Have you ever noticed that we Episcopalians tend to have a fancy formal name for practically everything.

The space behind the altar rail is the Sanctuary. The space in the church outside the altar rail up unto the entrance doors is the Nave. The area between the Parish Hall and the Nave is known as the Narthex. Finally, the area downstairs underneath the Parish Hall is more formally known as the Undercroft.

Considering our Episcopal need to formally name everything, it should come as no great surprise that we also do the same naming theme with our unique liturgical form of worship. Each liturgical season is defined by the particular color we use on the altar. Right now we are in Lent and the liturgical color is purple. However, in two weeks we will switch our liturgical color to red once we begin Holy Week.

Here again, we do not allow the opportunity for giving formal names to escape us. Sunday is the first day of the week. So in Holy Week we begin with Palm Sunday and the Blessing of the Palms. This is the day that Jesus entered triumphantly into Jerusalem and was hailed as the coming King. Of course we know things didn’t go exactly has people thought they might.

Monday, Tuesday, and Wednesday in Holy Week, which this year is April 3rd, 4th, and 5th , will give us the opportunity to share our Holy Week worshipping with two neighboring churches. First Methodist and First Presbyterian will join with All Saints’ for a three day series of noon day meditations based upon John’s gospel. A light soup and salad meal will follow after each service.

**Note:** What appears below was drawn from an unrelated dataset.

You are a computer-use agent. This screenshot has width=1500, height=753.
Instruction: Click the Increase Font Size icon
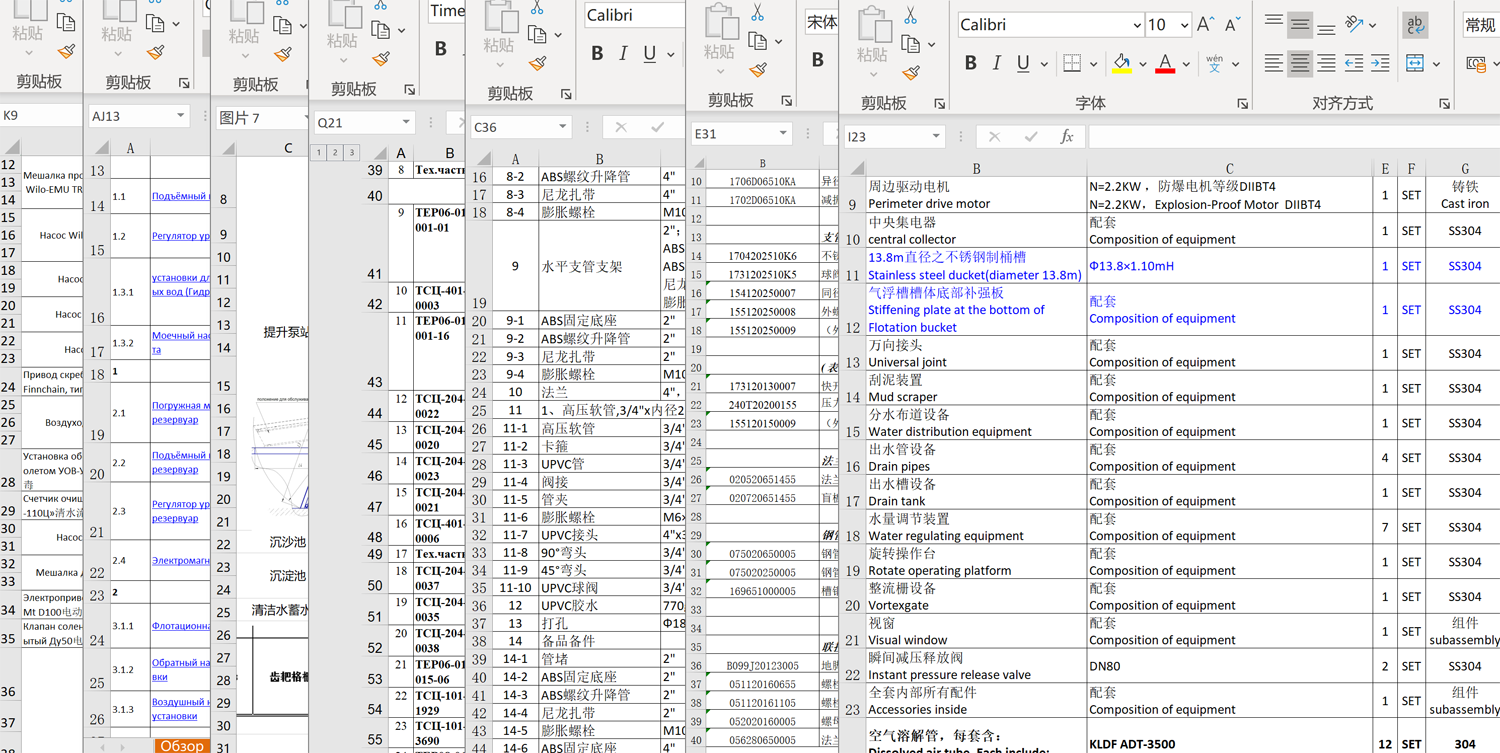tap(1206, 25)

Next we get to Maundy Thursday. Several traditions are often observed on this night in Holy Week. This is the night when Jesus offered a foot washing to his disciples. In a post Covid world we are not quite ready to resume this tradition. Yet, this is also the night in which he instituted the sacrament of Holy Communion. At the end of the service the altar is solemnly stripped and left bare of all vestments and vessels. This is to prepare us for what will follow on Good Friday.

On Good Friday Jesus is crucified. We remember his death by reliving how he suffered by the walking the 14 Stations of the Cross. We share communion from the reserved sacrament from the night before. After which whatever is left is consumed. The Tabernacle where the reserved sacrament is kept is now empty and the door is left open. The Sanctuary Candle is extinguished as the real presence of Christ’s Body and Blood is not present until after the Resurrection.

On the Saturday night before Easter Sunday, we hold the Great Vigil of Easter. This is traditionally the first service of Easter. The service begins in the dark with the kindling of a new fire and the lighting of the Paschal Candle. The story of God’s creation is retold. The dawning of Easter Day is greeted with the return of Alleluias and joyful music.

All of this happens in just seven days. There are so many opportunities for us to delve deeper into the mysteries of our Christian faith. Having taken part in all the events of Holy Week a greater understanding is reached when we boldly proclaim the words, “Christ has died! Christ has Risen! Christ will come again!”